御器谷法律事務所
東京都水道メーター談合刑事事件上告審決定
東京都による水道メーター発注の指名競争入札につき販売業者等が行った談合の合意が、中小企業の保護のために行なわれたとの主張を排斥し、独占禁止法に違反し有罪とされた
最高裁判所平成12年9月25日決定

判決要旨

水道メーターの販売等の事業を営む事業者25社の各営業実務責任者らは、東京都が指名競争入札等の方法により発注する水道メーターの受注に関し、各社が従前の受注割合と利益を維持することを主要な目的とし、過去の受注実績を基に算出した比率を基本にして、幹事会社が入札ごとに決定して連絡する受注予定会社、受注予定価格のとおりに受注できるように入札等を行うことを合意したというのである。 

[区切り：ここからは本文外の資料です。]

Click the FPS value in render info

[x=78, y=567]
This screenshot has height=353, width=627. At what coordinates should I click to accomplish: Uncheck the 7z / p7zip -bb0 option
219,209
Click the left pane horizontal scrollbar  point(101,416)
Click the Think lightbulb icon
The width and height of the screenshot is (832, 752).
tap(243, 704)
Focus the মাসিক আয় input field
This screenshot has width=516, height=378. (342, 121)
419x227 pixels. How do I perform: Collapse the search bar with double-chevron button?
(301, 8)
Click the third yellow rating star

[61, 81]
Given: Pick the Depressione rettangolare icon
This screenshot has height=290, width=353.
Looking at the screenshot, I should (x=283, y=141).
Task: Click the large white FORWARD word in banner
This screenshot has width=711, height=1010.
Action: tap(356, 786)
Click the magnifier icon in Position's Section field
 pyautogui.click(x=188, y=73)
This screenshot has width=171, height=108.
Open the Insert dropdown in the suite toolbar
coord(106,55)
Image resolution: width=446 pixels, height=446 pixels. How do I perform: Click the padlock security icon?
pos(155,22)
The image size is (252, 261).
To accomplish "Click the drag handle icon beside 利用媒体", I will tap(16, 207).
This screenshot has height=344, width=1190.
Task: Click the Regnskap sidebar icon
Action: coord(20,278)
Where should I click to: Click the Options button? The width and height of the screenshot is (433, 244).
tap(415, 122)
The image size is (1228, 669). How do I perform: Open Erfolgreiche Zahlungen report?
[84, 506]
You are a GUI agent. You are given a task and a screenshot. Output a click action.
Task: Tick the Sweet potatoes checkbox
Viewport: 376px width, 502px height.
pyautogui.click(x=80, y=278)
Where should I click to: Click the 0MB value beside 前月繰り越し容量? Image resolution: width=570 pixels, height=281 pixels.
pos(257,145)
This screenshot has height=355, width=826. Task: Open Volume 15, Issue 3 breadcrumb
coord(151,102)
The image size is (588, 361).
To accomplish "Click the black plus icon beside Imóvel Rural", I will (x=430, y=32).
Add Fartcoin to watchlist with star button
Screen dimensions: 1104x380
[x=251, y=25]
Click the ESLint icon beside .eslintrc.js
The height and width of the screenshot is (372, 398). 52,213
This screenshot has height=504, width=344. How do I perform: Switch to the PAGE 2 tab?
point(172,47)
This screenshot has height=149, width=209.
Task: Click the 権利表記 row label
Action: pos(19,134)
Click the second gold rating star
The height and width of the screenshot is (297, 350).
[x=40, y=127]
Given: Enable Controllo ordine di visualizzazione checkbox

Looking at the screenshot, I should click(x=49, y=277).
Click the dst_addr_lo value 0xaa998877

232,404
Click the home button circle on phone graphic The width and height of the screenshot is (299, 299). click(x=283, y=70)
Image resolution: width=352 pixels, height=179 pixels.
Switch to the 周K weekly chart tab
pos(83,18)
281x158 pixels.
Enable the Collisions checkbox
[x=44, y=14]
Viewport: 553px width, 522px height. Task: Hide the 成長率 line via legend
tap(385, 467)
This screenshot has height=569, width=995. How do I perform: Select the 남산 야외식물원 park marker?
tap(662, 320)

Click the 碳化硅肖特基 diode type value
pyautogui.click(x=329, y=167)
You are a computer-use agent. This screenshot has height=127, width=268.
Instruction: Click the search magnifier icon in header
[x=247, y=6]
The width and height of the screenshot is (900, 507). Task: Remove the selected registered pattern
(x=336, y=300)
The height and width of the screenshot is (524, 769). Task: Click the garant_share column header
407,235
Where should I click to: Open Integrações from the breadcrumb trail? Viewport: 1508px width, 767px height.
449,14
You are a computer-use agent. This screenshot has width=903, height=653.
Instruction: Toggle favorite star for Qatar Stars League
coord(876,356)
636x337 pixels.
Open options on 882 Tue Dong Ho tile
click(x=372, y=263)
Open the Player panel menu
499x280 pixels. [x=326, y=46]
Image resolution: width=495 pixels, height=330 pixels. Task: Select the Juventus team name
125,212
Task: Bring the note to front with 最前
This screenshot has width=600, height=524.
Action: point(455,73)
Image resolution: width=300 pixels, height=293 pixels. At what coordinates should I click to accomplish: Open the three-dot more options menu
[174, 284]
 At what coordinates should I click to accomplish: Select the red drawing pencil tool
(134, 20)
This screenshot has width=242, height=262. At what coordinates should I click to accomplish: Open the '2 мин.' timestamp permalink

このような本件合意の目的、内容等に徴すると、本件合意は、競争によって受注会社、受注価格を決定するという指名競争入札等の機能を全く失わせるもので有る上、中小企業の事業活動の不利を補正するために本件当時の中小企業基本法、中小企業団体の組織に関する法律等により認められることのある諸方策とはかけ離れたものであることも明らかである。したがって、本件合意は、「一般消費者の利益を確保するとともに、国民経済の民主的で健全な発達を促進する」という私的独占の禁止及び公正取引の確保に関する法律の目的(同法一条参照)に実質的に反しないと認められる例外的なものには当たらず、同法二条六項の定める「公共の利益に反して」の要件に当たるとした原判断は、正当である。